Opinion

The key to SEND success is to integrate students

I am passionate about the provision for SEND students, and the opportunity to share my enthusiasm at SSAT National Conference was one I am very glad to have taken up.

I met some fantastic fellow practitioners, with whom I have already established contact for the future – it is always a privilege to share good practice with colleagues, and so valuable to reflect on our own practice to improve yet further.

I have worked for almost three years in a large 11-18 comprehensive school, where the need for SEND (special educational needs and disability) change was desperately overdue; Ofsted visited days before I took up post, and called the SEND department “the land that time forgot”.

With this as my start point, and embracing the then rumoured ideas of the draft Code of Practice (0-25), I set off to change the culture of the community surrounding the school, to ensure our SEND cohort of 39 per cent were prepared for their “next steps” in life.

Initially, change had to be startlingly fast, and was met with some surprise from many quarters, including the students themselves.

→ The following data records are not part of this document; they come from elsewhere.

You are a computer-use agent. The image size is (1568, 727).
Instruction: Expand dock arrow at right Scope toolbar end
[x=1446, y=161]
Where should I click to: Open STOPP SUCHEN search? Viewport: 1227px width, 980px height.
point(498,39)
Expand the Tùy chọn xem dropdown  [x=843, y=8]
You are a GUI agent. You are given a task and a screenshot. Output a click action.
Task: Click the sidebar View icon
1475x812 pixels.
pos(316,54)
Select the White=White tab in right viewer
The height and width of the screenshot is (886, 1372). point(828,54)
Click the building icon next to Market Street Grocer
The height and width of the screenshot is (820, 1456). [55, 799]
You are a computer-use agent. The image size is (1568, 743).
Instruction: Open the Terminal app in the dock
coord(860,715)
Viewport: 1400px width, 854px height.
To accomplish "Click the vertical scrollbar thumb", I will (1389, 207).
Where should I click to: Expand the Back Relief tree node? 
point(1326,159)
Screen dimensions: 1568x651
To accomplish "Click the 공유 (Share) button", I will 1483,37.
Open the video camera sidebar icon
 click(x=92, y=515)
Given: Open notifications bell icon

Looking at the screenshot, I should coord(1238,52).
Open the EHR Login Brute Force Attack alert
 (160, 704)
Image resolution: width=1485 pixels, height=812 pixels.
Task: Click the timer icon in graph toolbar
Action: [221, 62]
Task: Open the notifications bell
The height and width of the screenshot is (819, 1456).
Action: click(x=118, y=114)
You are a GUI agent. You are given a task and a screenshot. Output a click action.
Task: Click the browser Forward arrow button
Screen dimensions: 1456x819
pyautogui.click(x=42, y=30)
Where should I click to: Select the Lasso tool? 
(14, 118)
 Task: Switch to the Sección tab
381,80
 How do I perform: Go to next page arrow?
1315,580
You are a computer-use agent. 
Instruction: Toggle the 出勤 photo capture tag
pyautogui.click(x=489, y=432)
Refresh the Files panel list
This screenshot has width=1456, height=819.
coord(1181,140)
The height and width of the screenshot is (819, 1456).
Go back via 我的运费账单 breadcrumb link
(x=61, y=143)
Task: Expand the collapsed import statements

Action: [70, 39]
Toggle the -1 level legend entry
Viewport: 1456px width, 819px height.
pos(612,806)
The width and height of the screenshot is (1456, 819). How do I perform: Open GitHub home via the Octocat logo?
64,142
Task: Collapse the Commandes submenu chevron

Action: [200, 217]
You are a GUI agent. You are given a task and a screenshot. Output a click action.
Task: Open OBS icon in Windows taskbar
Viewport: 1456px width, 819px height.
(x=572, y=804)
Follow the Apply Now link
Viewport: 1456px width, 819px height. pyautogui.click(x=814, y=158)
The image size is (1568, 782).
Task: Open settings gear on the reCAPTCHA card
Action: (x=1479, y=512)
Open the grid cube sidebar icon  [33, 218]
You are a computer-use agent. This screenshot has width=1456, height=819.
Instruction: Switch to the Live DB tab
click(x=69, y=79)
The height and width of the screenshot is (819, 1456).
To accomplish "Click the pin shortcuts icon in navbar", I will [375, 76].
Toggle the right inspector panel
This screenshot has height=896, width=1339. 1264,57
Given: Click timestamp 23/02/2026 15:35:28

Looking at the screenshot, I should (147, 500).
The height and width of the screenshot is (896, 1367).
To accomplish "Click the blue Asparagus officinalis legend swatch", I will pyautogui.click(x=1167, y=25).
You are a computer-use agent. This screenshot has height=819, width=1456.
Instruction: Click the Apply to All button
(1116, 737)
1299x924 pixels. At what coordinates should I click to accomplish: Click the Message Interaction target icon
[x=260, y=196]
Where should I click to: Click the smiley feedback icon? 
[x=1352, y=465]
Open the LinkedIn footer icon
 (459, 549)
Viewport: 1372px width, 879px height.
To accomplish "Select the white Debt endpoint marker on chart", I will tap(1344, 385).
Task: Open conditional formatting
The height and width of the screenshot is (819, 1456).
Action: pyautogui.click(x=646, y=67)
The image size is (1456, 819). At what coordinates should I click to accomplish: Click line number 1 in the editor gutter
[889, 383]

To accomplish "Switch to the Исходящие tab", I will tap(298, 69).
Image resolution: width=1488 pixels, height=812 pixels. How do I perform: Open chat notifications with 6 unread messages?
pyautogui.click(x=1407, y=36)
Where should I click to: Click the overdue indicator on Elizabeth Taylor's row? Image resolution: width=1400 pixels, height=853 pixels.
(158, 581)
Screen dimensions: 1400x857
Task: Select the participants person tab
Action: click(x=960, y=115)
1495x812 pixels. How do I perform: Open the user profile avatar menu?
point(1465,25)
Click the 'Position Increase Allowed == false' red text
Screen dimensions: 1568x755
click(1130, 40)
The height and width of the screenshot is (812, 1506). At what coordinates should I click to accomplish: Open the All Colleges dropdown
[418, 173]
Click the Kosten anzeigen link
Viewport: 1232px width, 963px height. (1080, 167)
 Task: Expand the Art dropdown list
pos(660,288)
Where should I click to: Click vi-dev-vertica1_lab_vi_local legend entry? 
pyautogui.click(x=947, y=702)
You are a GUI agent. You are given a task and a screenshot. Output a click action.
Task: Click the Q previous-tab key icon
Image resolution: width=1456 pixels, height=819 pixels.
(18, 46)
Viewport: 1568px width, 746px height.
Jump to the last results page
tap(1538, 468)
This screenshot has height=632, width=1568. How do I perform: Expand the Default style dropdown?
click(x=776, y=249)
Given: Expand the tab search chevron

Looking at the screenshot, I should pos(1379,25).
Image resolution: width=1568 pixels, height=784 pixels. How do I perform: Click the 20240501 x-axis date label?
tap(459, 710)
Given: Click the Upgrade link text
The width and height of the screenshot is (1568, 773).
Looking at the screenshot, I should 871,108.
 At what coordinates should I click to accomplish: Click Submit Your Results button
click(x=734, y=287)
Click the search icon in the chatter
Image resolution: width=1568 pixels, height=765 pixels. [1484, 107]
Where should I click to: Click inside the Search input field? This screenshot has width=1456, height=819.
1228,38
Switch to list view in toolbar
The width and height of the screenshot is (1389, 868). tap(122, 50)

It was time to make a difference, to make sure our students were ready to take the walk down our driveway and out into the real world, equipped to move forward, to give our students and the teams around them the “can do” attitude often so lacking in this vulnerable group.

Educating students, their parents, carers, friends and teachers, to believe this was possible was a monumental task.

It is hard to let go, particularly of SEND youngsters, and let them fly solo. This was our main obstacle to overcome.

Parents, teachers, teaching assistants and other professionals had all fought to get support for these students, and allowing them to explore and gain independence seemed to some of these stakeholders to fly in the face of this hard-fought support.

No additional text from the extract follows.